PHILADELPHIA (CBS) -- A boom. A crash. Pieces flying in every direction. Ordinary items in your home exploding without warning.

We've told you about it in the past, and it's happening again. 3 On Your Side consumer reporter Jim Donovan tells us this time it involves TV sets.

It happens without warning, catching people off guard. Toppling tables, shattering shower doors, exploding ovens and now we're seeing it happen with Televisions.

"I hear this screaming, 'come here, uhm there's glass everywhere.' I said, what happened? They said the tv just blew up. I said what do you meant the tv just blew up?," said Denise Young.

The glass base of Denise Young's Philips TV shattered into hundreds of tiny pieces.

"It was a a mess. When it exploded it went in every single direction," said Young.

"Suddenly that glass will break all by itself with nobody there," said glass expert, Mark Meshulam.

Meshulam has heard the horror stories.

"Spontaneous tempered glass breakage is really a wild phenomenon," said Meshulam.

It certainly caught the Doylestown mother by surprise.

"I actually thought my tv stand was made of plastic, because that's what it looked like. I never would have thought in a million years it was made of glass," said Young.

Actually the base was made of tempered glass.

Instead of splintering into jagged shards as plate glass will do if it breaks, tempered glass is different.

"When it breaks, it breaks in very small pieces and so you might get cut but it will not be deep serious laceration," said Meshulam.

So what can cause the breakage? Well sometimes microscopic imperfections can occur during the manufacturing process of tempered glass.
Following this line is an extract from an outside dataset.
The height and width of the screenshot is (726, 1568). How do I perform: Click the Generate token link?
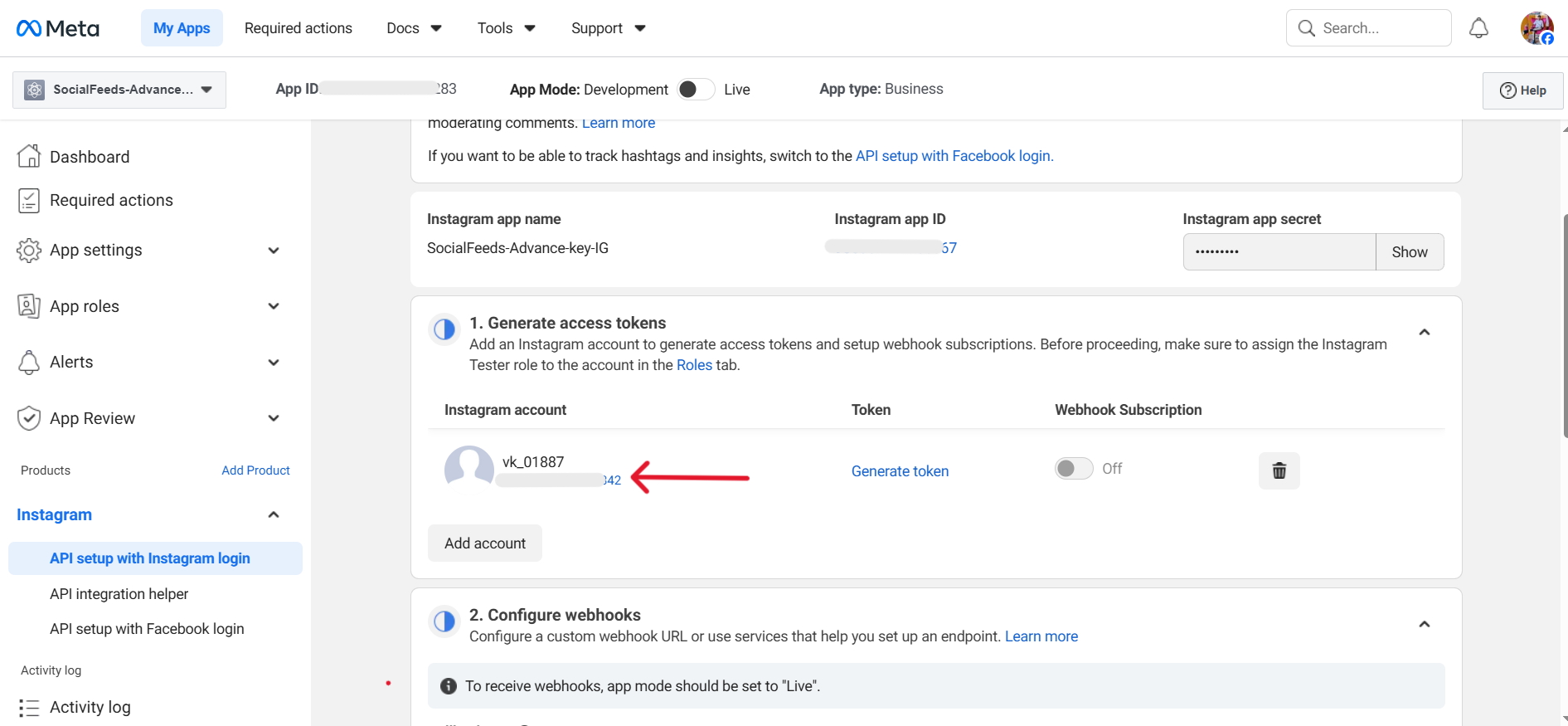pos(900,471)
While it's not clear what caused the Young's breakage imperfections in the glass can grow and migrate, weakening the glass until it suddenly shatters without warning.

Philips wouldn't tell us if others have reported similar problems with their tv sets.

But hundreds of complaints have been filed with the consumer product safety involving different tempered-glass products.

"It was the worst feeling in the world to have something like that and know that your kids could have been hurt. I think that people need to be made aware of this hazard that could be in their home," said Young.

When the Youngs reached out to Philips the company replaced the family's tv set with another television, one that doesn't have a tempered glass base. In fact the Philips tells us that all of their tv bases, or tv stands as they call them, are now being manufactured using a combination of acrylic and plastic.